NVIDIA Data Center GPU Manager (DCGM) is a project for gathering telemetry and measuring the health of NVIDIA GPUs
Apache License 2.0
373 stars 49 forks source link

Support for Mariner (Azure Linux) #113

Closed LiquidPT closed 10 months ago

LiquidPT commented 10 months ago

I'm trying to create an official Microsoft Azure HPC/AI VM image based on Azure Linux (CBL-Mariner 2.0) to run on Azure virtual machines (Azure VMSS) and I can't find a version of DCGM that will install on it.

  1. I have tried the latest Fedora DCGM installation (since many people have suggested Mariner is similar to Fedora) at https://developer.download.nvidia.com/compute/cuda/repos/fedora37/x86_64/cuda-fedora37.repo , and get back "No valid Platform ID detected". I also tried the RHEL8 repo since they seem to have some similarity as well.
  2. I tried cloning the GitHub repo to the VM and running /dcgmbuilds/build.sh, but the version of docker that's available for Mariner (20.10.25) errors out on many of the options for docker build, starting with "--compress", btu continuing from there if I try deleting that one.

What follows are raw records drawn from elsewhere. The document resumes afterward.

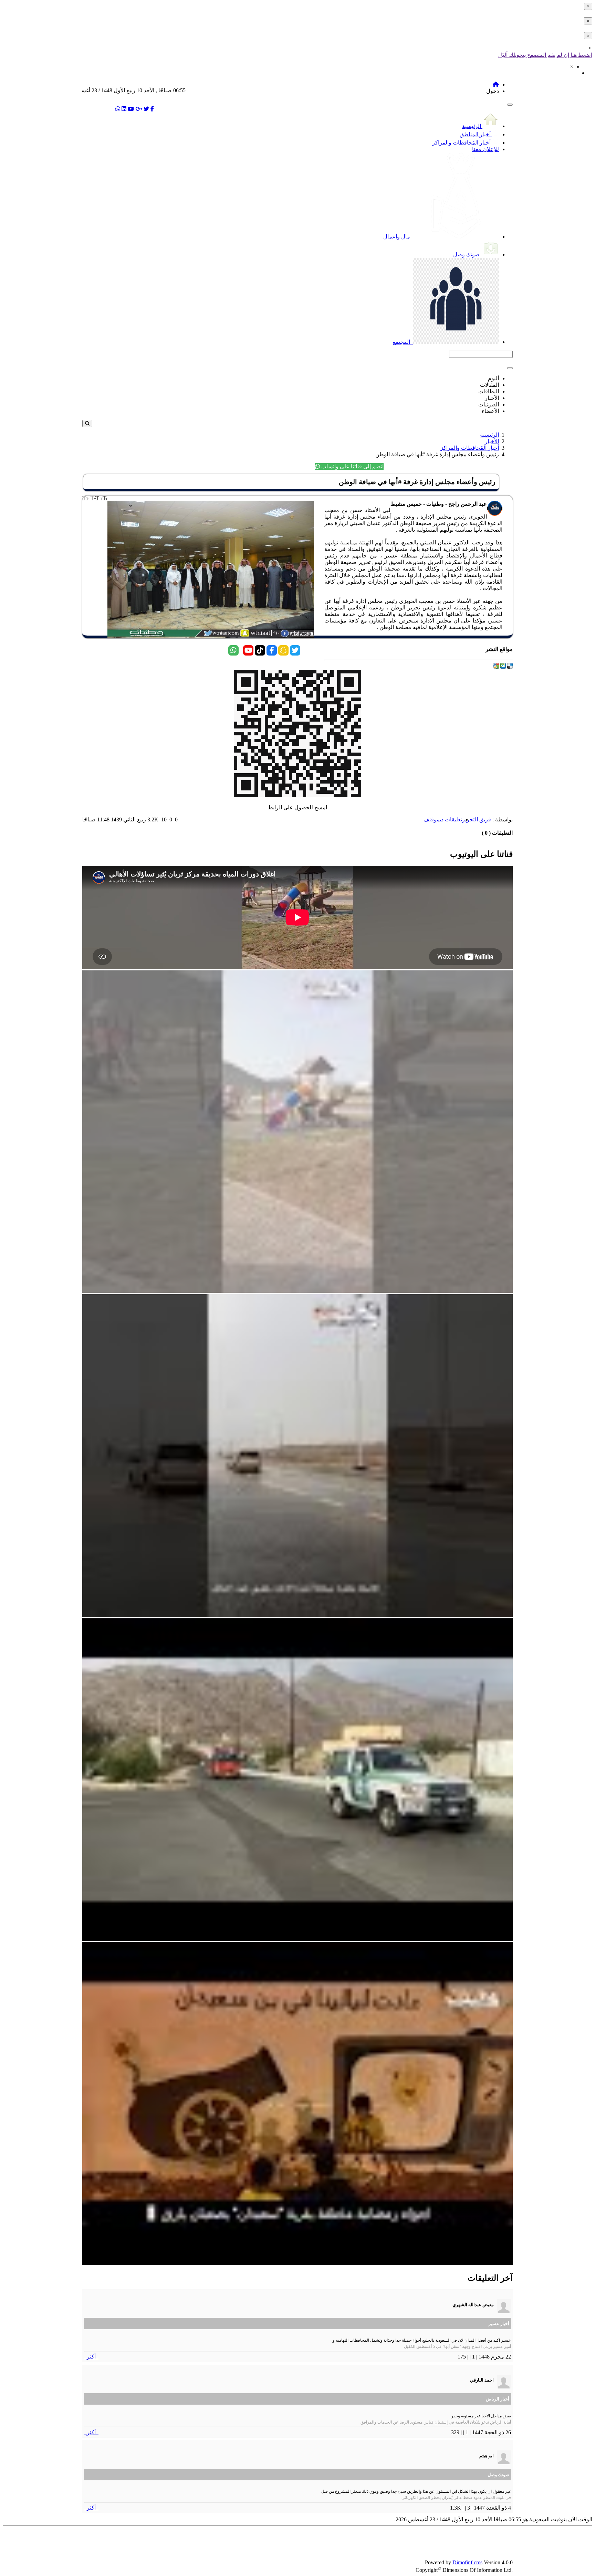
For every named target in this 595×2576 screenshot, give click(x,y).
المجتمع (402, 342)
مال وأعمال (397, 236)
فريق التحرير (476, 819)
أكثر (91, 2357)
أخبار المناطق (476, 134)
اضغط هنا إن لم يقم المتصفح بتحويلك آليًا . (545, 55)
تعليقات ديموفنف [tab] (443, 819)
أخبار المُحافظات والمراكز (462, 143)
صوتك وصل (467, 254)
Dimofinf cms (467, 2562)
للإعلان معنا (485, 149)
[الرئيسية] (496, 84)
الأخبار (492, 441)
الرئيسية (472, 126)
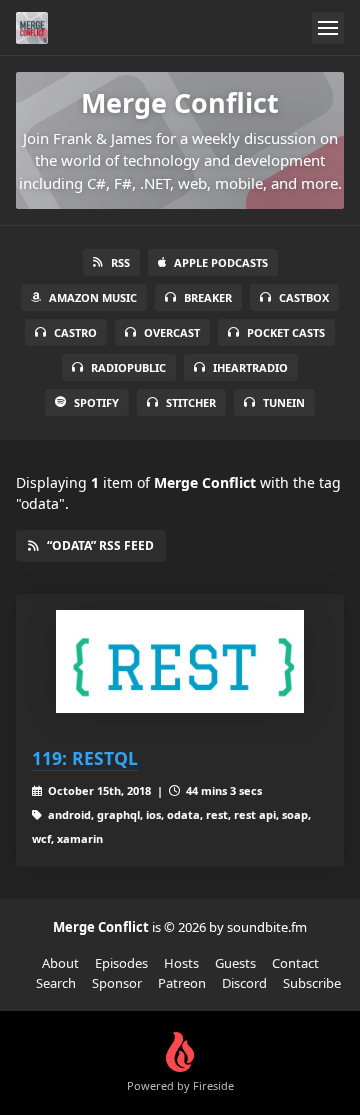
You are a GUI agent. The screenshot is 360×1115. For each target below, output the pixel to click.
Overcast (172, 332)
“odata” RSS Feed (100, 545)
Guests (235, 963)
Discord (244, 983)
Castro (75, 332)
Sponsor (117, 983)
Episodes (121, 963)
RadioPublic (128, 367)
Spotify (96, 402)
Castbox (304, 297)
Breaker (208, 297)
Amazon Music (93, 297)
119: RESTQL (85, 758)
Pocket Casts (286, 332)
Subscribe (312, 983)
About (60, 963)
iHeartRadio (250, 367)
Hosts (181, 963)
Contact (295, 963)
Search (56, 983)
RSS (120, 262)
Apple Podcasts (221, 262)
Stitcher (191, 402)
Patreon (182, 983)
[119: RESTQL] (180, 661)
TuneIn (284, 402)
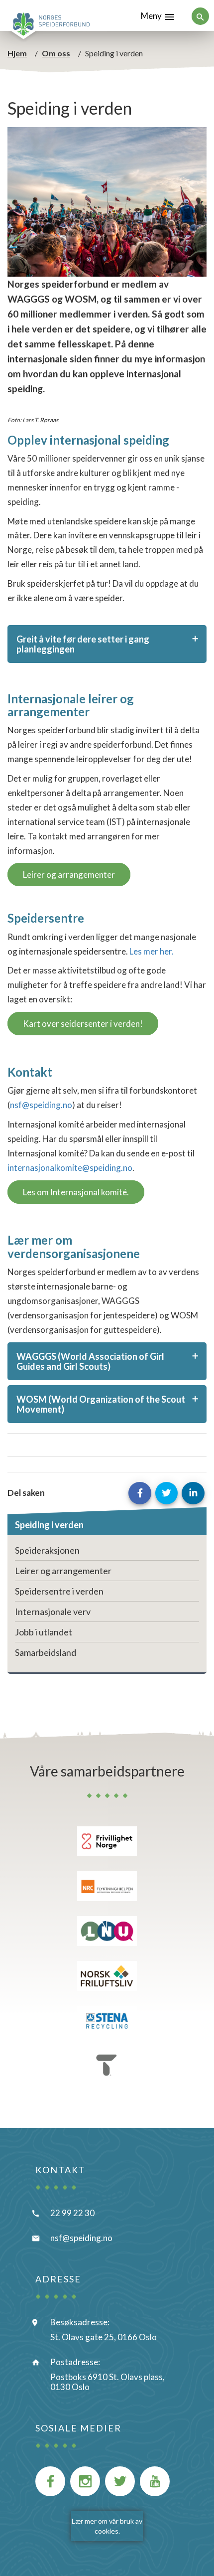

Are there any plans for supporting Mariner and/or are there any workarounds to enable using it?

nikkon-dev commented 10 months ago

@LiquidPT,

Are you able to install the https://developer.download.nvidia.com/compute/cuda/repos/rhel9/x86_64/datacenter-gpu-manager-3.2.6-1-x86_64.rpm directly? Please reach out to Kalpesh Patel at Microsoft to avoid duplicating efforts. There's already a communication channel regarding Mariner.

LiquidPT commented 10 months ago

That appears to have worked. I'll reach out to Kalpesh though.